Tim Harford, head of donor care and community fundraising at the youth homelessness charity, told Fundraising magazine’s Mobile and Digital Conference yesterday that creating the iPhone app was a big risk for Depaul, but one that had paid off massively.
iHobo was the brainchild of Depaul’s long-time pro bono ad agency partner Publicis, which was more used to creating press and poster ads for the charity. After being pitched the idea, Depaul opted to spend its entire £6,000 promotional budget on the app instead of traditional print media, a decision Harford described as “fairly frightening”.
Once it was made, the app was seeded with key bloggers and other opinion-formers. Its success was instant – iHobo was downloaded more than 100,000 times in the first week, becoming the number one download in Apple’s App Store, and there were 3,000 tweets about it. Overall, media coverage was estimated in the region of £2.4m.
The app generated 4,956 new one-off donors for Depaul, who made an average donation of just over £2 – so total donations have topped £10,000. A telephone campaign to those donors is due to begin shortly to try to convert them to regular donors.
The biggest single donation from an individual donor was £1,000, but Harford added that the charity’s corporate fundraising team had used iHobo to impress corporate partners, and it had “probably driven £100,000 worth of corporate activity”.
Version two of iHobo incorporates a lot of learnings gleaned from the early experience, Harford said. While the inaugural app did not collect users’ email addresses, the updated version does, in return for being given the address of a hostel that the user can then pass on to iHobo.
When users pick up litter around iHobo, they are given facts about homelessness.

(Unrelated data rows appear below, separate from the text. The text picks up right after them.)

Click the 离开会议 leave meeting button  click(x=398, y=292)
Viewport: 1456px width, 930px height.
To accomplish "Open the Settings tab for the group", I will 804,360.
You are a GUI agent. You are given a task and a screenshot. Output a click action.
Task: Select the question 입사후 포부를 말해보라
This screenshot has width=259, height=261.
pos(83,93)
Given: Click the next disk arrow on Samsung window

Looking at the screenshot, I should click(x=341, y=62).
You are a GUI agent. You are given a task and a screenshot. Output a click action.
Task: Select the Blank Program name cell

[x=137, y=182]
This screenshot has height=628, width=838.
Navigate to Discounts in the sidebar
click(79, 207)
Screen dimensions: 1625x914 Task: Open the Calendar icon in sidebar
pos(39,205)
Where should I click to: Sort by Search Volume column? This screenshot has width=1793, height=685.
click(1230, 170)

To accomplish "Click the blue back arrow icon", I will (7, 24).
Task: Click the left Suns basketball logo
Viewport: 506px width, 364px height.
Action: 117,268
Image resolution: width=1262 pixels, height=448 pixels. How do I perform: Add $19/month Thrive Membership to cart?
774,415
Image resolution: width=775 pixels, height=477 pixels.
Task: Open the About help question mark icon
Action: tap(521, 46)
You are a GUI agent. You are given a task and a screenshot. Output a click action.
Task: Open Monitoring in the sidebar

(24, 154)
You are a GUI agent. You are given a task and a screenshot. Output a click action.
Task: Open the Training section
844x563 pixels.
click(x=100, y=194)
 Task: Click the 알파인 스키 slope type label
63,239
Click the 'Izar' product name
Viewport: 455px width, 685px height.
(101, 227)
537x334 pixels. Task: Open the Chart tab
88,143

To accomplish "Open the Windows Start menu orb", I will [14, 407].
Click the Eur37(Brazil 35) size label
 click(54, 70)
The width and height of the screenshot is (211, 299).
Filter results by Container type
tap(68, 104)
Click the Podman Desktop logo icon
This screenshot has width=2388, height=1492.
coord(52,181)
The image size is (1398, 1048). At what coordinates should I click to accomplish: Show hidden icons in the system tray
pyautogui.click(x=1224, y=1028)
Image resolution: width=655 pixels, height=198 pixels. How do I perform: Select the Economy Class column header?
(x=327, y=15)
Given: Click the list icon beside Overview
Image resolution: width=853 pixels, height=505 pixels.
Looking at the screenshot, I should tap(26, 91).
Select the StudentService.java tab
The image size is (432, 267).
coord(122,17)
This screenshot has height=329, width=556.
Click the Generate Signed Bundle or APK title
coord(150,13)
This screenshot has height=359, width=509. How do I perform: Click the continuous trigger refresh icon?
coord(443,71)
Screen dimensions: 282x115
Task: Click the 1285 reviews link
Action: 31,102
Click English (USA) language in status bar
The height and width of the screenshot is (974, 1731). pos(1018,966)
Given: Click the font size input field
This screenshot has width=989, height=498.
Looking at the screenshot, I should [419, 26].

And committed users can rack up a score based on how well they look after iHobo, and top scorers will appear on a leaderboard on Facebook.
Harford said the app is still being downloaded around 1,500 times a week and downloads have topped 600,000. “Now we are trying to get into bed with Android developers to deliver iHobo to a whole new audience.”
He admitted that the challenge now for Depaul is to find a way to capitalise on iHobo’s success to boost the profile of the Depaul brand. “At the moment iHobo is pulling Depaul UK along and in a perfect world it would be the other way round.”